Ana Pedroso, Inês Ferreira,Vasco Costa, Rita Santos, Carolina Paulino, Bernardino Valério, Luís Coelho, Vítor Mendes, Camila Tapadinhas, José Esteves, Pedro Póvoa
Introdução: O Síndrome Hemolítico-Urémico (SHU) é definido pela tríade: anemia hemolítica não imune, trombocitopenia e lesão renal aguda, mediados por microangiopatia trombótica (MAT) sistémica. O SHU atípico(SHUa) resulta de lesão da microvasculatura por desregulação da atividade do complemento, que leva a lesão endotelial mediado pela ativação do C5. O eculizumab inibe a ativação do C5 e tem demonstrado a cessação rápida e sustentada da SHUa, com melhoria franca da função renal e redução da necessidade de diálise ou transplante.
Caso clínico: Mulher de 31 anos, saudável. Submetida a cesariana eletiva às 38 semanas, por malformação de Chiari Tipo 1, tendo-se complicado com hemorragia uterina e instabilidade hemodinâmica, pelo que foi submetida a histerectomia total.

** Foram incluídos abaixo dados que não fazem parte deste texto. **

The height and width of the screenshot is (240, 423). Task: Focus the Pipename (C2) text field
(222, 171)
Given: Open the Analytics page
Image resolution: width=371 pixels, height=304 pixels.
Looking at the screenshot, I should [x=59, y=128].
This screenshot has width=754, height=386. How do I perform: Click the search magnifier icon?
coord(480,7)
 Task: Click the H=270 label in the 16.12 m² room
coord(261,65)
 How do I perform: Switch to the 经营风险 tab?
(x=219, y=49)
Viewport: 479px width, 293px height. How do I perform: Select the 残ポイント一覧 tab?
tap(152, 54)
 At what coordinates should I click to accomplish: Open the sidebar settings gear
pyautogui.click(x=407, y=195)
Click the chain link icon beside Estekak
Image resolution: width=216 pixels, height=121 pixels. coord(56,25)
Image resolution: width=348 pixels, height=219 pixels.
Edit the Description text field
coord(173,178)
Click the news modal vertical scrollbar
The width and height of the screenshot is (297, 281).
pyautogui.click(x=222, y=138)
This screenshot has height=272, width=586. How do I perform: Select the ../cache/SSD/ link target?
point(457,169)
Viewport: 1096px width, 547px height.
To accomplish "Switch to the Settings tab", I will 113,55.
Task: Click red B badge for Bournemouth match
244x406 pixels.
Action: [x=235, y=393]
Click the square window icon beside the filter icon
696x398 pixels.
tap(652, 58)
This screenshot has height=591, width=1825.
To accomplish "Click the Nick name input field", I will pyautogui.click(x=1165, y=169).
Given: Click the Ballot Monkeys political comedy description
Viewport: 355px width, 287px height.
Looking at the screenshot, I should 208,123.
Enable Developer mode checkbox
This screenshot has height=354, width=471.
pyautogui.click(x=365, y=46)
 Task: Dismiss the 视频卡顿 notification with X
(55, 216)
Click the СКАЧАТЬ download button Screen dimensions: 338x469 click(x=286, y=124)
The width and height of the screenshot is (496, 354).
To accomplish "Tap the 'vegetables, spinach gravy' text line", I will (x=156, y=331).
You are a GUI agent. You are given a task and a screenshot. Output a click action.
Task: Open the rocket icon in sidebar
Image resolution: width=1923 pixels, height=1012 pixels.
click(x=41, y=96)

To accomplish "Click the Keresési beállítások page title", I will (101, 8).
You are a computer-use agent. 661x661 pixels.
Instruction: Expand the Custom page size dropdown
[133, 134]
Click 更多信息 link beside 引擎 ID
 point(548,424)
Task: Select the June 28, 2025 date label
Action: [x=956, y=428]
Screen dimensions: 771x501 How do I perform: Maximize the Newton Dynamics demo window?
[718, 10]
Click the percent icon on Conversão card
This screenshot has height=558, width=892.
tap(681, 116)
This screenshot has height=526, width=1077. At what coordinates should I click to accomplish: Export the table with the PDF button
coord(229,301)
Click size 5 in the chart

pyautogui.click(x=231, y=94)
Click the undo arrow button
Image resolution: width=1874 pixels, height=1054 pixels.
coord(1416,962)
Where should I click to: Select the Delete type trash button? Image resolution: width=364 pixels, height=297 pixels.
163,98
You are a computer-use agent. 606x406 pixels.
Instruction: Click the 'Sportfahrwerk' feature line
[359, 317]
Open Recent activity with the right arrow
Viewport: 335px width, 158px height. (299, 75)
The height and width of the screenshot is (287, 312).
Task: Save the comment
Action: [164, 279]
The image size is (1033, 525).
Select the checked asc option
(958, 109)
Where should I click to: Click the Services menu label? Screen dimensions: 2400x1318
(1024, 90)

Evolução no pós-operatório imediato com lesão renal aguda anúrica com necessidade de técnica de substituição renal, trombocitopenia (96.000 plaquetas), anemia (Hb:7.0g/dL) com < 1% de esquizócitos no esfregaço de sangue periférico e HTA de difícil controlo. Observou-se persistência da anemia com critérios de hemólise intravascular com progressiva subida dos esquizócitos para 4 %, provas de coagulação normais, iniciada plasmaférese e pulsos de metilprednisolona durante 5 dias seguido de 1mg/kg de prednisolona.
Dada a apresentação descrita, foi colocada a hipótese diagnóstica de SHUa, com base na seguinte investigação etiológica:CH50 60KU/L (32-58), C3 124mg/dL (normal), C4 15mg/dL (normal), Fatores B, I do complemento normais e H ligeiramente diminuído, Ac Anti-Factor H 30,41 UA/mL (aumentado), Ac antifosfolipido, Ac Cardiolipina e Anticoagulante lúpico negativos, ANA e anti-dsDNA negativos, Ac antiplaquetário negativo, Ac anti-ADAMST 13U/mL negativo; atividade ADAMST13: 1UI/mL (normal); Coprocultura com pesquisa de E. Coli toxinogénica e PCR toxina Shiga negativas.
Iniciou terapêutica com eculizumab 900mg sem intercorrências e suspendeu plasmaferese. Manteve administração semanal de eculizumab (durante 4 semanas; período de indução), tendo continuado com administrações quinzenais após a alta. Clinicamente melhorada após introdução de eculizumab, com parâmetros de hemólise em regressão e função renal melhorada. Manteve também corticoterapia com redução progressiva. À data de alta: Hb 8.7g/dL, Plaquetas:141.000, Cr:1.75mg/dL(ClCr:39mL/min/1,73m2), parâmetros melhorados na consulta 1 mês após alta: Hb:12,3 g/dL; plaquetas 306.000; Cr:1,45mg/dL(ClCr:48mL/min/1,73m2).
O estudo genético demonstrou homozigotia da deleção CFHR1-CFHR3.
Conclusão: O SHUa resulta da desregulação da resposta do complemento causando dano endotelial. A correta classificação e diagnóstico diferencial com outras MAT é decisivo uma vez que o eculizumab mudou por completo o prognóstico. O seu prognóstico é limitado, ficando a maioria dos doentes dependente de técnica de substituição renal. A introdução do eculizumab foi totalmente modificadora deste desfecho, controlando a doença e melhorando o prognóstico.